At the time “vert skating,” i.e. riding a skateboard up a nearly vertical incline, in other words, extreme skating, was taking off. “This left a large demographic losing interest,” said Kennedy. “Michael created the Hyper-Carve to offer a smooth ride for someone who just wanted to roll around and still be athletic.”
The Hyper-Carve turned out to be a great cross-trainer for surfing and snowboarding, which then opened the doors for a lot of people who might not have skateboarded before—to give it a try.
The company builds longboards ranging in length from 33 to 55 inches with names like Arrogant Bastard (which makes them perfect to be situated in the same city as Stone Brewing) Spoon Nose, Pineapple Express, South Pacific, Wingman, and Hyper-Carve. Some models are also named after the riders who design them. The company also sells decks, which is the board, wheels, the trucks, which are used to attach the wheels to the board, and clothing and accessories featuring the company’s brand graphics.
When Bream developed the Hyper-Carve, “That opened the doors to different avenues to ride freestyle cruising and carving.”
For skateboard enthusiasts, “cruising” is taking your longboard to school, to the mall, or to the burger joint with some pals. Carving, on the other hand, is shifting body weight to the heel edge or toe edge of the foot in order to make an “S” pattern with the board. Skateboarders use this maneuver to have fun and to control speed.
Shortboards are designed to be better for doing tricks, while longboards are designed to be faster and are better for cruising and racing. Gravity makes longboards.
The company began to manufacture specialty boards, which like different kinds of athletic shoes, are intended for different skateboarding disciplines.
“Now the demand is shifting,” said Kennedy. “After years of steady growth customers are looking for something new and different.”
For that new demographic, Gravity is rolling out an electric skateboard. “We have a created a state-of-the-art electric skateboard which is going to change the game. We are bringing it into the market with a price that will be affordable for the average active individual.” An individual who wouldn’t necessarily
balk at spending $1,000 or so for skiing or golf equipment, but wouldn’t necessarily want to spend the $1,300-$2,000 that it now costs to get into an electric skateboard.

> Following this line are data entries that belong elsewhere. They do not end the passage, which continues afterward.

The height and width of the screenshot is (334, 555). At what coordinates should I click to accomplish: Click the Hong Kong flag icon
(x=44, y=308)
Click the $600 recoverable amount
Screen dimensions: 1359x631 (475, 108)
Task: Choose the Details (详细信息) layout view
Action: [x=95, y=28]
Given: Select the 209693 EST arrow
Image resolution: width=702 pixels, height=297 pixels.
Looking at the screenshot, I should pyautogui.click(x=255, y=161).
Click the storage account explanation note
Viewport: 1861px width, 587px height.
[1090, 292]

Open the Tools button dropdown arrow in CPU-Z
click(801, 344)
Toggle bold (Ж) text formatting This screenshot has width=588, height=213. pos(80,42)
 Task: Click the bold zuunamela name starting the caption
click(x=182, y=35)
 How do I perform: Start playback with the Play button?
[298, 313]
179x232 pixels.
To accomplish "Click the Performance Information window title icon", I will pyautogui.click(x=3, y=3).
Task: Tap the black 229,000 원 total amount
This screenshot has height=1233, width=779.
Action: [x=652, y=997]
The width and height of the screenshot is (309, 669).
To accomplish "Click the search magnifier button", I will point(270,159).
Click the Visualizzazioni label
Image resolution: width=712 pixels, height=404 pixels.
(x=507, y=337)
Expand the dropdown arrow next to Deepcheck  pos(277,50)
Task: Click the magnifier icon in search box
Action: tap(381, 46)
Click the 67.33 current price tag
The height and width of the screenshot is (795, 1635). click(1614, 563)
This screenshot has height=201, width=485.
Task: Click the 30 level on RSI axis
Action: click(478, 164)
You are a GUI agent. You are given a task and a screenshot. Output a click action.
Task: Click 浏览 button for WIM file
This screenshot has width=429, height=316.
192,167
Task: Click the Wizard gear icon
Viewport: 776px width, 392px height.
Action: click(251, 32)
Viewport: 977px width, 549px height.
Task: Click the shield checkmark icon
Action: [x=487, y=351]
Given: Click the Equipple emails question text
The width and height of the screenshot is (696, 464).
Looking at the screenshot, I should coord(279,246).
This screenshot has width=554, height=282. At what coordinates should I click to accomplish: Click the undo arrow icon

The “Electric Gravity” plugs into the wall with a rechargeable lithium battery and will get up to nine miles at 11 mph on a charge. “That’s faster than you think!” says Kennedy with a grin.
The new board, unlike other electric boards, lends itself to carving and is very maneuverable, says Kennedy.
Bream recently sold the company to a new “behind the scenes” owner, although the people left to run the company have been in the industry for years.
Dave Andrecht, who is the “front of the scenes” manager, says that the “buzz on the Electric Gravity is already out there.”
The boards are made from Canadian maple from a renewable forest. “We’re not chopping down old growth forests,” says Kennedy.
The company moved its operations to Escondido from Solana Beach so it could increase its warehouse space in time for the release of the new skateboard, which they expect will need the additional space by this summer when the new product should be available.